◆ Stated problem ◆
Repeat the items starting with the line that contains "You are a computer-use agent. The" and ending after the line that contains "point(205,129)".
= = = = = = =
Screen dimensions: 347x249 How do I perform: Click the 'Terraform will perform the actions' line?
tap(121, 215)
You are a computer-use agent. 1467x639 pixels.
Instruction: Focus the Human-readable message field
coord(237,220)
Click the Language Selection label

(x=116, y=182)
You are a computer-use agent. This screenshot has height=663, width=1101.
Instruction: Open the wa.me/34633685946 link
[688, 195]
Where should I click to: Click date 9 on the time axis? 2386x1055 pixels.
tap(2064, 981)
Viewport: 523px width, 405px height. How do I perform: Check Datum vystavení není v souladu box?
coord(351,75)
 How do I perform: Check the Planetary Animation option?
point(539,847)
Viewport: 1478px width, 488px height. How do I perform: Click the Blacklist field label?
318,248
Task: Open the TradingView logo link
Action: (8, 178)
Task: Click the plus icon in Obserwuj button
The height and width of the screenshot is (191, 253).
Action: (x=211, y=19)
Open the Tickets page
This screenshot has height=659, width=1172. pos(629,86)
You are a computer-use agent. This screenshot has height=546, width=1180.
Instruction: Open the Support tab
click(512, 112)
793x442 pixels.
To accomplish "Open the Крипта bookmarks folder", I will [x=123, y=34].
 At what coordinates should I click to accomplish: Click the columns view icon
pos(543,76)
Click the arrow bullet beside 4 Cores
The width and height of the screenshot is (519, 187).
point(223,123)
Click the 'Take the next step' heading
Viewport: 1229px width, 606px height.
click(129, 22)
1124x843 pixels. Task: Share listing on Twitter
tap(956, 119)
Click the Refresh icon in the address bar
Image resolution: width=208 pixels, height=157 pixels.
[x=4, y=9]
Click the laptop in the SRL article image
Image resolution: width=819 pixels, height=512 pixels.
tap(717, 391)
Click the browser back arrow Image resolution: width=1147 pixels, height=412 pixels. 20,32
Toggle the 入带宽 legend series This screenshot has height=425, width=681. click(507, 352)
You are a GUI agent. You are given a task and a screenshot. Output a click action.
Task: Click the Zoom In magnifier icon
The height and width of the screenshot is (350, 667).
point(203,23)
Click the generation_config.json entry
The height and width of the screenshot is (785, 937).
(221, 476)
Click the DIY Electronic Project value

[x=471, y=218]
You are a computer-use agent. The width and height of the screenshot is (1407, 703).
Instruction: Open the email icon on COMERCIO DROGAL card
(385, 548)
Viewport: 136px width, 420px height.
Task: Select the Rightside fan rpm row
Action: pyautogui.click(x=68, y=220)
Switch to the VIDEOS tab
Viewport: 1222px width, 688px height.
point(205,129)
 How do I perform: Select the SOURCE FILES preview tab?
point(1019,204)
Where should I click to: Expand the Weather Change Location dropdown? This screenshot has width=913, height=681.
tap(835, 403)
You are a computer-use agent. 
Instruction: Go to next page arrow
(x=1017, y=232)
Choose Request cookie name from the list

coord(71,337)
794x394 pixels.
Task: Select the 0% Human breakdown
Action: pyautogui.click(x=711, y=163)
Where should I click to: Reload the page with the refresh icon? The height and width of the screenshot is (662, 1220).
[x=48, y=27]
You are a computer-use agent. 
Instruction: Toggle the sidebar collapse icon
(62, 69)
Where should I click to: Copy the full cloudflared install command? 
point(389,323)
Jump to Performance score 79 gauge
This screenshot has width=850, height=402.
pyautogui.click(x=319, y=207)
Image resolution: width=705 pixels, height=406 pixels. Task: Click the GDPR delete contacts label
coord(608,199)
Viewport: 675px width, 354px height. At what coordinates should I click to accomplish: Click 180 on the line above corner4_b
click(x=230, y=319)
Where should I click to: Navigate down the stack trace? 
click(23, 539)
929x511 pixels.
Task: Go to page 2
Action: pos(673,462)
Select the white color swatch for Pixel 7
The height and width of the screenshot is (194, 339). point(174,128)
= = = = = = =
◆ Task result ◆
You are a computer-use agent. The width and height of the screenshot is (1407, 703).
Instruction: Open the email icon on COMERCIO DROGAL card
(385, 548)
Viewport: 136px width, 420px height.
Task: Select the Rightside fan rpm row
Action: pyautogui.click(x=68, y=220)
Switch to the VIDEOS tab
Viewport: 1222px width, 688px height.
point(205,129)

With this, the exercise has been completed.